- What is expected
Write out exactly, with no other output, the lines below from the one that contains "This screenshot has height=438, width=1257." through the end.

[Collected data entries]
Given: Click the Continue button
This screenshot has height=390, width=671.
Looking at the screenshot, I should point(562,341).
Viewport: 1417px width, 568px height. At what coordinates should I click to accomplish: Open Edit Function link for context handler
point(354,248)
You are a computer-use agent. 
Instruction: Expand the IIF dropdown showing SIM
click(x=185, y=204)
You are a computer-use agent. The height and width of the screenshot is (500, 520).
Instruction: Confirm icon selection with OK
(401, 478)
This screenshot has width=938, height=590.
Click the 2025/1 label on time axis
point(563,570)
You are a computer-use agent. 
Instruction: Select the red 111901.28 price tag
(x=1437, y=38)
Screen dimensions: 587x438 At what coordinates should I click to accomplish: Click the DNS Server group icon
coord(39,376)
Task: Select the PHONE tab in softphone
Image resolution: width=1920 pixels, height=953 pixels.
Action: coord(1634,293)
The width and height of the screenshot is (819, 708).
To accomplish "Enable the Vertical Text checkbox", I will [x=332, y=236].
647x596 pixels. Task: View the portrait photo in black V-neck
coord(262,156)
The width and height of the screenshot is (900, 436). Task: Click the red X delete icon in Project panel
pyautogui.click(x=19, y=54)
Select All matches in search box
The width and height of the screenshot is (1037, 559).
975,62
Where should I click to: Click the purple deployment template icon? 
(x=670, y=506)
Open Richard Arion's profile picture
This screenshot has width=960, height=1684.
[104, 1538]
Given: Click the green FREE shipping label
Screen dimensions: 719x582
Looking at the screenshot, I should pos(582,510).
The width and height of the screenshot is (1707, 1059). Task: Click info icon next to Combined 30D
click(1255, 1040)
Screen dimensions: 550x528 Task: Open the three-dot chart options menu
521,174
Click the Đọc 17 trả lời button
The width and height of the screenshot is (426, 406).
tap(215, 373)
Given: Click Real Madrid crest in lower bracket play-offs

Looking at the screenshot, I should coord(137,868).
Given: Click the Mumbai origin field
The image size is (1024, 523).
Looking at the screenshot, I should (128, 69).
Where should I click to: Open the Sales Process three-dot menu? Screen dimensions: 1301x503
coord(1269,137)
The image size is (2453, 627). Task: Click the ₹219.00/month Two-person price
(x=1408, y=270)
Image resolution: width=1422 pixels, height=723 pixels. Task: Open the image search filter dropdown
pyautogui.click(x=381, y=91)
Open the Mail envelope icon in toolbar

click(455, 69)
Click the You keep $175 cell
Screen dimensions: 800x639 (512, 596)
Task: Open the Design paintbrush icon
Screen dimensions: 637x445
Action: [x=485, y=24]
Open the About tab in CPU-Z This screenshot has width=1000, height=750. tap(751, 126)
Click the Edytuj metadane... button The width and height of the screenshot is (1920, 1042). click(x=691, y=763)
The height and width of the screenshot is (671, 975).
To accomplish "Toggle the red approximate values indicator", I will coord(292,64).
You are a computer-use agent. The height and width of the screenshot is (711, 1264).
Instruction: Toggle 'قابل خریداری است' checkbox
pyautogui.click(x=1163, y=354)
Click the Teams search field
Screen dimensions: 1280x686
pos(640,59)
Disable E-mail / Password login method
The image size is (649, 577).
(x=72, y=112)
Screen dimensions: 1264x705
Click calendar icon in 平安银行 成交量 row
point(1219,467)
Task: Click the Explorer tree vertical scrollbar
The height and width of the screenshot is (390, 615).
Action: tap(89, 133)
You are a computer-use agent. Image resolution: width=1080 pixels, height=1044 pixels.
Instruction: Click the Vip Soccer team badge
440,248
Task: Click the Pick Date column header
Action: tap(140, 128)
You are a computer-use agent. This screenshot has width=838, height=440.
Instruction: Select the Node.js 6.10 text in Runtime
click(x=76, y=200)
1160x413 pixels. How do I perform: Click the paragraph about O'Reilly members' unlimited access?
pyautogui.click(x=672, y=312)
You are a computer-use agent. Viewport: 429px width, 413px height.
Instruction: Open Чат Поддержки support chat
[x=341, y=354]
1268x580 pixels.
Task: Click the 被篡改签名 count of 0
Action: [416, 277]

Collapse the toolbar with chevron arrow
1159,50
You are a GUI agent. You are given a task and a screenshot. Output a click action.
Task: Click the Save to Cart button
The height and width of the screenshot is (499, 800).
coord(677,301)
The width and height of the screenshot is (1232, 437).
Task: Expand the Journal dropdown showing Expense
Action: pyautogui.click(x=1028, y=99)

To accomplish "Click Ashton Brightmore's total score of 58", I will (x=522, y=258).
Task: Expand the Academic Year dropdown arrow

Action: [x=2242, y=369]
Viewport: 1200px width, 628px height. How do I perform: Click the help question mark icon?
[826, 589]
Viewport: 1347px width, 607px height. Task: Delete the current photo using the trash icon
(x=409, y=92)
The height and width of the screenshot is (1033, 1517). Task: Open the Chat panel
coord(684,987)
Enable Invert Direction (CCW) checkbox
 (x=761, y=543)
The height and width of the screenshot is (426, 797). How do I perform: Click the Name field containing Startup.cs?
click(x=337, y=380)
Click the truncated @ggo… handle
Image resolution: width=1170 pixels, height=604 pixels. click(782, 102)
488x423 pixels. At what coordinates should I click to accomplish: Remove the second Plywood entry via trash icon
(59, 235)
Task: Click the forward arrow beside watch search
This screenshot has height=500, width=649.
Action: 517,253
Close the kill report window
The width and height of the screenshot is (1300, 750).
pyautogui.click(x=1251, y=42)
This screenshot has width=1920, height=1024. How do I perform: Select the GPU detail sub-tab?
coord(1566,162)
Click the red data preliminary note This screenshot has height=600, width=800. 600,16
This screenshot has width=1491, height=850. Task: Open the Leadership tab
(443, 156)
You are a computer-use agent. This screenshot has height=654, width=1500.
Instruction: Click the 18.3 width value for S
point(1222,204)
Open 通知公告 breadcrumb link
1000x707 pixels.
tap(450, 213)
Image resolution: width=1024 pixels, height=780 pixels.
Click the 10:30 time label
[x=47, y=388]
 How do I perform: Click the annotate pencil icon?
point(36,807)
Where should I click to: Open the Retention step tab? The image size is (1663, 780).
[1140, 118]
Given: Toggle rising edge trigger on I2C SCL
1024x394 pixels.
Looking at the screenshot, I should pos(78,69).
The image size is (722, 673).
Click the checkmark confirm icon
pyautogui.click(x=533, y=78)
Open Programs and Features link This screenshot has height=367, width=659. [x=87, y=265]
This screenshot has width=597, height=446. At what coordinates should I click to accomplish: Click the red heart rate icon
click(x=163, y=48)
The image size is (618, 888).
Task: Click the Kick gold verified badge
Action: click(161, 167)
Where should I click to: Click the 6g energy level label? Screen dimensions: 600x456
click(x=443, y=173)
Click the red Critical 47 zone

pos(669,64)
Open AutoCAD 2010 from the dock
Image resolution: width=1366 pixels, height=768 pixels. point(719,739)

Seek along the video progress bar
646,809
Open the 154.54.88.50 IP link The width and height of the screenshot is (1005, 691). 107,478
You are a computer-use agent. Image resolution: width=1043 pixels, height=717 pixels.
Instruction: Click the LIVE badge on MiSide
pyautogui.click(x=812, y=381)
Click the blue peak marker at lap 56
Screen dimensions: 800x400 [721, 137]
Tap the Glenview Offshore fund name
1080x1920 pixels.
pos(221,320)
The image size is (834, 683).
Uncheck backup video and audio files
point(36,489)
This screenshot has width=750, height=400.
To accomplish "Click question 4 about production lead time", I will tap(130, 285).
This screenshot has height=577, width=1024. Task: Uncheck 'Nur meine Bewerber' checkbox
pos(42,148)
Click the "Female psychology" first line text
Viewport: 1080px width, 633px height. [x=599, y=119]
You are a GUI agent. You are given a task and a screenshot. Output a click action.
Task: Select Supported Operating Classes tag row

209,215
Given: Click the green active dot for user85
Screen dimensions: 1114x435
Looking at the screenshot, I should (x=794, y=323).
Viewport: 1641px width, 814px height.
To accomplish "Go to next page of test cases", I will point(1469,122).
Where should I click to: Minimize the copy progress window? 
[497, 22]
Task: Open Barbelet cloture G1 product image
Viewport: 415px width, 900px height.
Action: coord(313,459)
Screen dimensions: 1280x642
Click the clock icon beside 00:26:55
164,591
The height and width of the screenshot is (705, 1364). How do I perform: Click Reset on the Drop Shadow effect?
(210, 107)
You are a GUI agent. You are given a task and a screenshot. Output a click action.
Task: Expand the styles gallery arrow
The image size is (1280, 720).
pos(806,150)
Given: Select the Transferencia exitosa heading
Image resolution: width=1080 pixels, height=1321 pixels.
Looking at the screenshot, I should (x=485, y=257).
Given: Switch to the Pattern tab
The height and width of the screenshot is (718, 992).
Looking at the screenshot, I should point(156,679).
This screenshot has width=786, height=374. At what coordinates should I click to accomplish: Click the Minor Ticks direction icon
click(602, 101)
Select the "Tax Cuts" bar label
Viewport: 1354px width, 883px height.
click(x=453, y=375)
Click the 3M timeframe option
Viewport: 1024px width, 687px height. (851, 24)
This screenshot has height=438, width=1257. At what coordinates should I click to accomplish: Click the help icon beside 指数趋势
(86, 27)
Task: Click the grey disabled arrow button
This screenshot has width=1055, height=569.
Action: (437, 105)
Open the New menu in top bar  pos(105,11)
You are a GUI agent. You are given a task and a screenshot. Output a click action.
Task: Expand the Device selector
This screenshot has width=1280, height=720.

- Result of the exercise
This screenshot has height=438, width=1257. At what coordinates should I click to accomplish: Click the help icon beside 指数趋势
(86, 27)
Task: Click the grey disabled arrow button
This screenshot has width=1055, height=569.
Action: (437, 105)
Open the New menu in top bar  pos(105,11)
You are a GUI agent. You are given a task and a screenshot. Output a click action.
Task: Expand the Device selector
This screenshot has width=1280, height=720.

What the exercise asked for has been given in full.